A major study is under way to analyse the ageing of wine beneath the sea. The Basque Country University is making use of aquatic cameras and monthly checks by divers to track the wine’s evolution on the seabed off the Basque Country’s coast.

Iñaki Etaio, a researcher at the Basque Country University, says that each underwater bottle has a sister bottle in a warehouse so that the two samples can be compared.

The research is being conducted 15 metres down in the Bahía de Plentzia (Plentzia Bay), in the Basque province of Bizkaia at the Underwater Laboratory Aging Drinks (LSEB), launched by the Bilbao-based Bajoelagua Factory (“Bajoelagua” in Spanish means “underwater”). The project has the support of the Ministry of Environment and Rural and Marine Affairs.

The underwater lab holds a series of modules which act as a submarine wine cellar, with a capacity for 1,600 bottles. A series of sensors, cameras and new devices will control the site of the first Submarine Laboratory (LSEB).

The modules are designed as an artificial reef and contain sensors, cameras and an illumination system. The sensors gather data on the temperature of the water and sea currents and LSEB can control the level of light required.

The sensors are connected by cable to a communications buoy and this transmits all the data to a land-based receptor aerial.

Software has been developed which receives information from the laboratory, oenologists and the tasting sessions, from wine makers and from the data-crossing system.

The result is an enormous database which brings together everything: the harvest, the bottling, the immersion under water, the extraction from the water, and so on.

So far bottles of wine, txakoli, cider and even some of whisky and rum have been placed under water. The idea is to carry out tasting month by month and to see how the drinks evolve.

Trials are also being undertaken with different types of bottles (19 varieties of bottles that are currently on the market) to evaluate resistance and conservation ie: the circumstances they have to withstand, how the glass is going to respond, the appearance they are going to have for the customer, if they are going to be marketed, the smells etc.

Among the studies to be carried out of the LSEB are: Sea Temperature, Currents, Waves, Light Intensity, Astringency and tannin, Parametric Analysis (alcohol content, total and volatile acidity, pH, total and free sulphur, intensity of colour, tartaric and protein stability), Tasting Analysis, Study of optimal closures, Specific Corks, Glass bottles and special designs.

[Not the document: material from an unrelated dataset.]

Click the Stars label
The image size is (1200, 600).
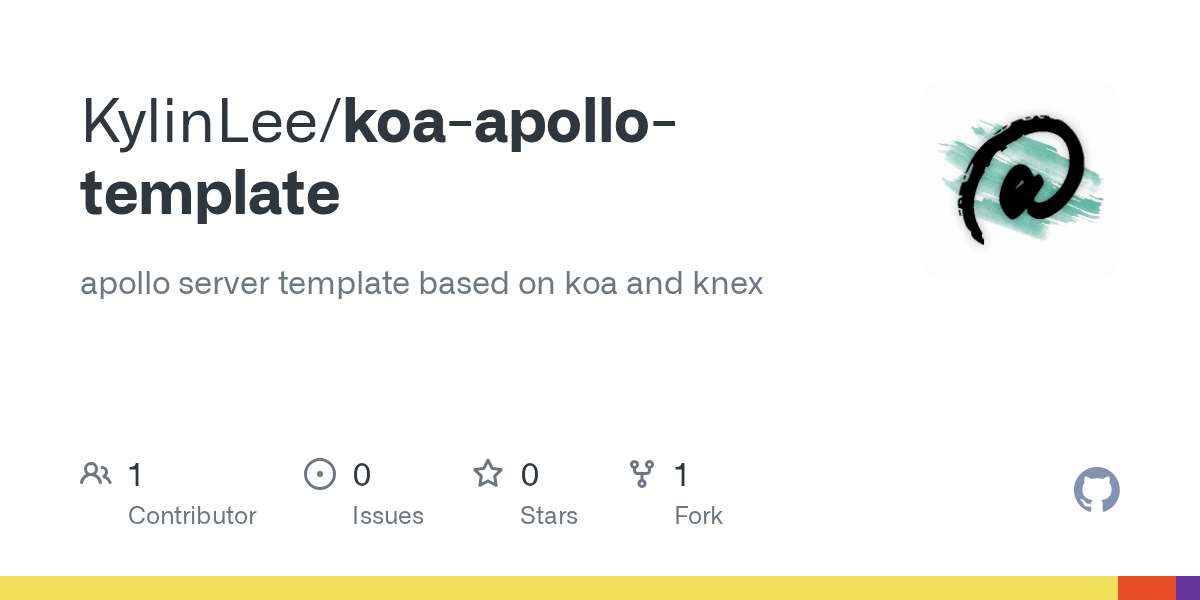pos(549,516)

It has long been known that drinks can age better underwater but there is no scientific theory as to why. According to the Basque Research site one oenologist has experience in sending bottles of Bordeaux to the Alps in order to shorten the maturing process.

But there are no reliable data, and this also has encouraged further study. I can not find any information about this so if anyone has any details please let me know!

It also seems that the LSEB is interested in marketing underwater wine as they state that in addition to analysing the evolution of wine in the marine environment, and all necessary elements for its optimal production under the sea water, LSEB will analyse the potential of the international demand of such a product.